• About this exercise: Your task is to output, without alteration, each line from the one containing "Where should I click to: Switch" through the final line of the records below.

Start of Data extract

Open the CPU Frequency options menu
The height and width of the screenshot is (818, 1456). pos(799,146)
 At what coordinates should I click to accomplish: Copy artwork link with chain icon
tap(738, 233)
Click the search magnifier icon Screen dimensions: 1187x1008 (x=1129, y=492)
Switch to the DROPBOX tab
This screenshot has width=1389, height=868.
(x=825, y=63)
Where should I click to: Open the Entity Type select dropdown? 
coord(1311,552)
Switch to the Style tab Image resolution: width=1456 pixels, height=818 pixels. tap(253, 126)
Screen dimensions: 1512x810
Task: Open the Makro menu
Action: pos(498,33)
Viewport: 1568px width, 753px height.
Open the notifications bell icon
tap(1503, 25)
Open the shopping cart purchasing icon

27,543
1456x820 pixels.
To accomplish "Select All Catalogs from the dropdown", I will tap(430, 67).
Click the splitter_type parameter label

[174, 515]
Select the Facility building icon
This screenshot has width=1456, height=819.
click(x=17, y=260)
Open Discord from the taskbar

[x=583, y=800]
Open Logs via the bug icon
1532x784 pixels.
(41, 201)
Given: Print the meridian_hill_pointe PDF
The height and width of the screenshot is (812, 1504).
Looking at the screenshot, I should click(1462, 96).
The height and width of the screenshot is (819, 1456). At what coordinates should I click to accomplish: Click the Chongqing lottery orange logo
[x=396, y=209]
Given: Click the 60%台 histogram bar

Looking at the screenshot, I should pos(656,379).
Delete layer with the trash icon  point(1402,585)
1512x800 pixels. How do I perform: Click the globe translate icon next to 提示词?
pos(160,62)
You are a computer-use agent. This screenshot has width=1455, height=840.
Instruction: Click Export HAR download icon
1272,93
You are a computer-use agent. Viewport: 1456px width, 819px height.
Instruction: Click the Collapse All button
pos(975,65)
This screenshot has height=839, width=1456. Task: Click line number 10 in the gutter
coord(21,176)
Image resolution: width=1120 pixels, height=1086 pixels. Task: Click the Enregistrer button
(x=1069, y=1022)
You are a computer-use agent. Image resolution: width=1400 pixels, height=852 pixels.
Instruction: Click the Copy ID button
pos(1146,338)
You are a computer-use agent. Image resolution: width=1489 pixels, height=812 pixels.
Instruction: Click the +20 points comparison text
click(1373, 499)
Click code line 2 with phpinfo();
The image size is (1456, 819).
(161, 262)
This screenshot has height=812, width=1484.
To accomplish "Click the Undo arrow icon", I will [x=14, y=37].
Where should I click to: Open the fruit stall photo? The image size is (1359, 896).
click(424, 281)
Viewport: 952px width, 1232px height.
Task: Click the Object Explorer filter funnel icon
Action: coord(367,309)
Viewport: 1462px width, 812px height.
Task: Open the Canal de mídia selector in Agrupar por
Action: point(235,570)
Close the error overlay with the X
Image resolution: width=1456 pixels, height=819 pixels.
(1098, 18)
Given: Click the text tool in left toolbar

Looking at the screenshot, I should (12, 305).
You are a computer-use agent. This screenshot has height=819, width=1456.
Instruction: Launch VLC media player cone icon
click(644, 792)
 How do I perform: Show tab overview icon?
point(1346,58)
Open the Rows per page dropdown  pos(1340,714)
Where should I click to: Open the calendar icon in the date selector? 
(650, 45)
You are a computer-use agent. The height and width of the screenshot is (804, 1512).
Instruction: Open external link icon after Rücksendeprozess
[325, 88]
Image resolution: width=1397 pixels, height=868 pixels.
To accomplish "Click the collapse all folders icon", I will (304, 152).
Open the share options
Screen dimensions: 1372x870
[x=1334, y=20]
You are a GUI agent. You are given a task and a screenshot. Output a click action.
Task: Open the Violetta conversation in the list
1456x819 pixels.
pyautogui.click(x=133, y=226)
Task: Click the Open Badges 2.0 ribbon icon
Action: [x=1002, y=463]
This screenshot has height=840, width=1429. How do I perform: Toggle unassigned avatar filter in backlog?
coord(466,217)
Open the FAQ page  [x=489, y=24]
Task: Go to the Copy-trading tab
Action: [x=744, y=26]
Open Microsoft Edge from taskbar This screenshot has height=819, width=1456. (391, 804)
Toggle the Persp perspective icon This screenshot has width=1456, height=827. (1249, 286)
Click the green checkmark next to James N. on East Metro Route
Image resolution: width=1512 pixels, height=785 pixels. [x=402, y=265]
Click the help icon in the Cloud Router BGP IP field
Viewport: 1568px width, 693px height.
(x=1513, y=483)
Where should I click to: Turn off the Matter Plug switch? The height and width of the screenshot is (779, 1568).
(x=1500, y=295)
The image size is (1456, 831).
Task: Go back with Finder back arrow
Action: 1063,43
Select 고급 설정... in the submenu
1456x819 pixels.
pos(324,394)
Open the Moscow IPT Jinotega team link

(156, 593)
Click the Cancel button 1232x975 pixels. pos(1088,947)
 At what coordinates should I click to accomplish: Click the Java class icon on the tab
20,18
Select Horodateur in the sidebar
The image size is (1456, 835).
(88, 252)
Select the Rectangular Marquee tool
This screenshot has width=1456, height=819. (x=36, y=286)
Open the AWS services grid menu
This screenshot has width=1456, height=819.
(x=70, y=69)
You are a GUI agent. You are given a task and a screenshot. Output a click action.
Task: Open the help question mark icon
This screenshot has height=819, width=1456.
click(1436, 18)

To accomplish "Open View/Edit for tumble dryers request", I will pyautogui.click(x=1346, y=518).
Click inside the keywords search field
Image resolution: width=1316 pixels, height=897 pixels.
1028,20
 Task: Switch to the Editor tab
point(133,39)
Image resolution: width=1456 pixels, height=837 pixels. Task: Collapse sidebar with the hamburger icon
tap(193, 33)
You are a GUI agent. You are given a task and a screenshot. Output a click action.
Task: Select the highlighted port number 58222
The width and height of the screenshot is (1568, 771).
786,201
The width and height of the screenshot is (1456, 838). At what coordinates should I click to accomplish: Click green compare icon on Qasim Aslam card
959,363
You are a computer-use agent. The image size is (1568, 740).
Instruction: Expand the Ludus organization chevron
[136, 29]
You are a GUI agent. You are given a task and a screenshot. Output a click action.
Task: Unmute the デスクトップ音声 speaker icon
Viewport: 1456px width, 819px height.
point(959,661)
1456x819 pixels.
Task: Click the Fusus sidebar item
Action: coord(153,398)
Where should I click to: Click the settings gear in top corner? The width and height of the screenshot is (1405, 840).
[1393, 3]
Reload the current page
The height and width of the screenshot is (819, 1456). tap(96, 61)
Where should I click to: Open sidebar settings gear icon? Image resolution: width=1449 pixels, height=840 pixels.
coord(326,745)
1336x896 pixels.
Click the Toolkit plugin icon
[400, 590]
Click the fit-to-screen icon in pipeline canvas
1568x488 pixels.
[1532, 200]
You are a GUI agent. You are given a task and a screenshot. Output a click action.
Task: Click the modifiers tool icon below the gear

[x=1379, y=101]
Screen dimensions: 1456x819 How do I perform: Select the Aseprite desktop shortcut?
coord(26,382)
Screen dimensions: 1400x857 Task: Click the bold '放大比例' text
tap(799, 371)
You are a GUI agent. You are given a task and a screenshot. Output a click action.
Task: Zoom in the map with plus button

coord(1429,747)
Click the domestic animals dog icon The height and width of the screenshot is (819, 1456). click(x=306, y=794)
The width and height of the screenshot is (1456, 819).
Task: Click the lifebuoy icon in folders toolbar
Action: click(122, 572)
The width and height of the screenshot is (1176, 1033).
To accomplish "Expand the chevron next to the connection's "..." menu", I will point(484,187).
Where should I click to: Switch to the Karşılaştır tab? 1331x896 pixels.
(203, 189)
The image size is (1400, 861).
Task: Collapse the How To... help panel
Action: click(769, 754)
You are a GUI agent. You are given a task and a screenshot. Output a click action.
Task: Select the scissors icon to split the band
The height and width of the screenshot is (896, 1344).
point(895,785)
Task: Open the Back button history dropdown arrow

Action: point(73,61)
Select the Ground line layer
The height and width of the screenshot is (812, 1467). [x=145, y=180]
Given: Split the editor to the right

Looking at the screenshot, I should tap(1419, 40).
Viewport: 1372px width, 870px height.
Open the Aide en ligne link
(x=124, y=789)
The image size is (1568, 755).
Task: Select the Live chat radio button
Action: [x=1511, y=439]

End of Data extract

• Exercise solution:
Where should I click to: Switch to the Karşılaştır tab? 1331x896 pixels.
(203, 189)
The image size is (1400, 861).
Task: Collapse the How To... help panel
Action: click(769, 754)
You are a GUI agent. You are given a task and a screenshot. Output a click action.
Task: Select the scissors icon to split the band
The height and width of the screenshot is (896, 1344).
point(895,785)
Task: Open the Back button history dropdown arrow

Action: point(73,61)
Select the Ground line layer
The height and width of the screenshot is (812, 1467). [x=145, y=180]
Given: Split the editor to the right

Looking at the screenshot, I should tap(1419, 40).
Viewport: 1372px width, 870px height.
Open the Aide en ligne link
(x=124, y=789)
The image size is (1568, 755).
Task: Select the Live chat radio button
Action: [x=1511, y=439]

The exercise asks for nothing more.